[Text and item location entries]
• • • • • • •

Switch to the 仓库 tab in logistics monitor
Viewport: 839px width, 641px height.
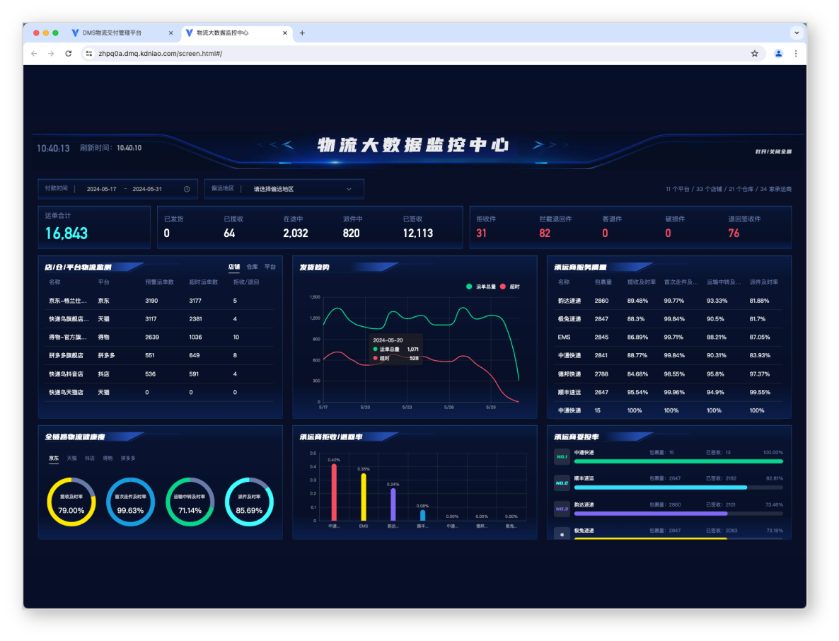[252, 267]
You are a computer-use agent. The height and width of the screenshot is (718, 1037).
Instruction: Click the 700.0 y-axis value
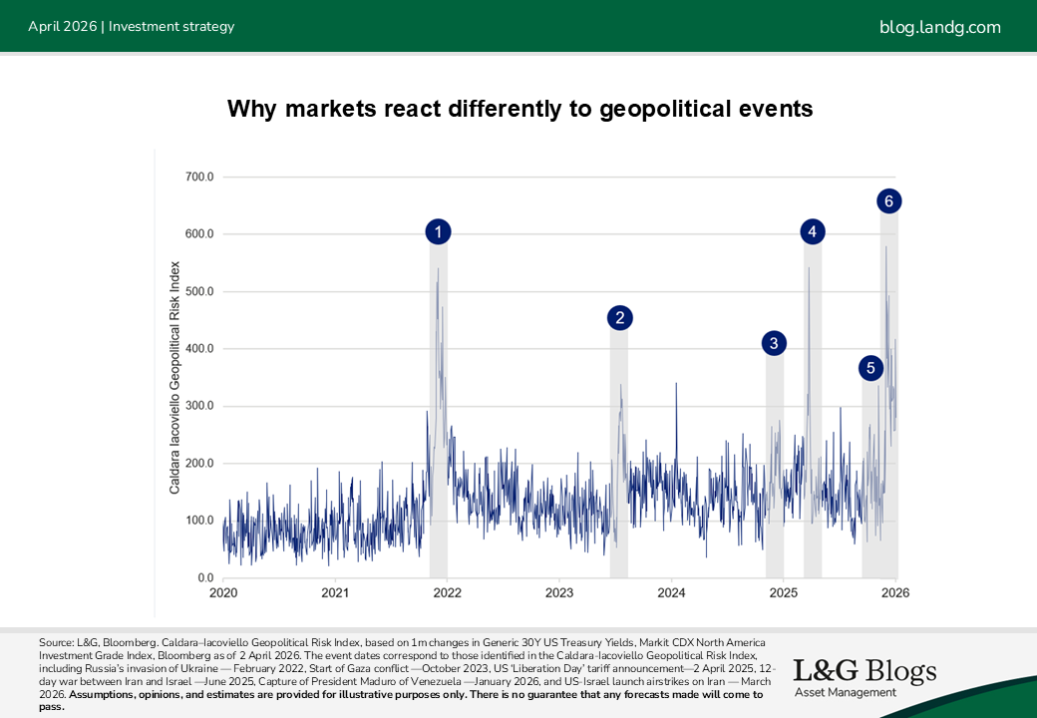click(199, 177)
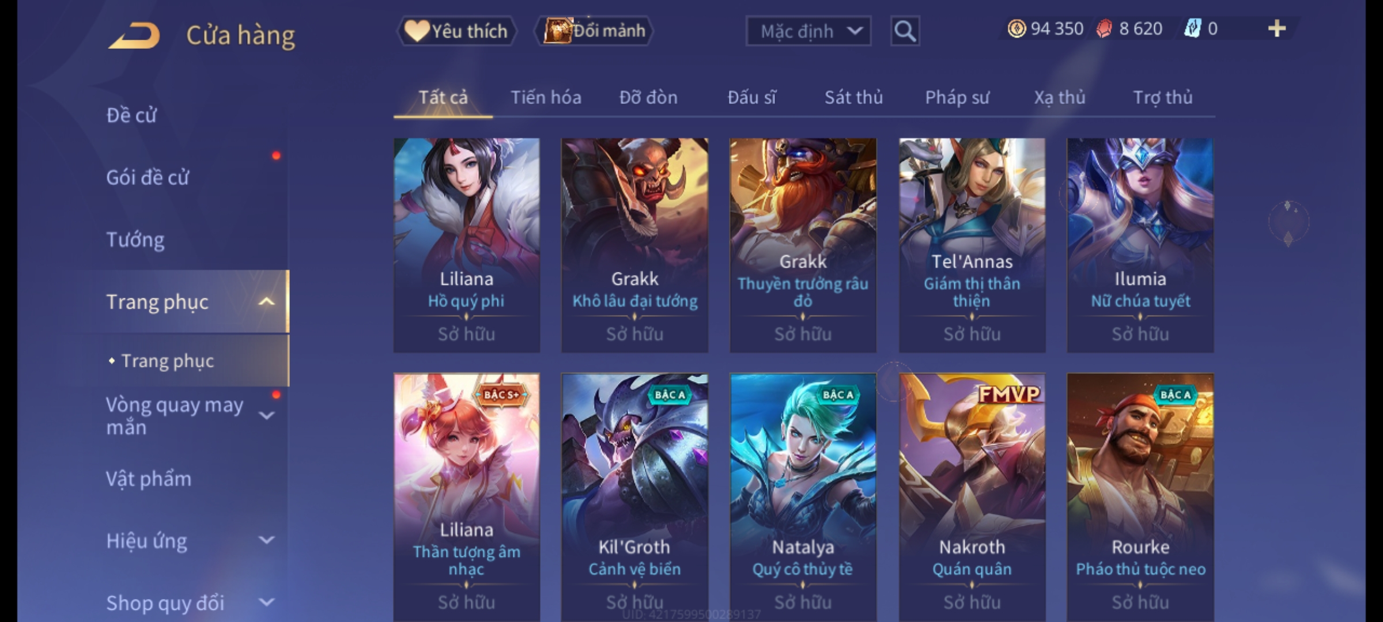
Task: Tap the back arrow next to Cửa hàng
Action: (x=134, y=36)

• • • • • • •

### Task brief
Could you echo every line of the records back word for word, leaving out the pictures?

### Reply
Switch to the 仓库 tab in logistics monitor
Viewport: 839px width, 641px height.
[252, 267]
You are a computer-use agent. The height and width of the screenshot is (718, 1037).
Instruction: Click the 700.0 y-axis value
click(199, 177)
Task: Tap the back arrow next to Cửa hàng
Action: (x=134, y=36)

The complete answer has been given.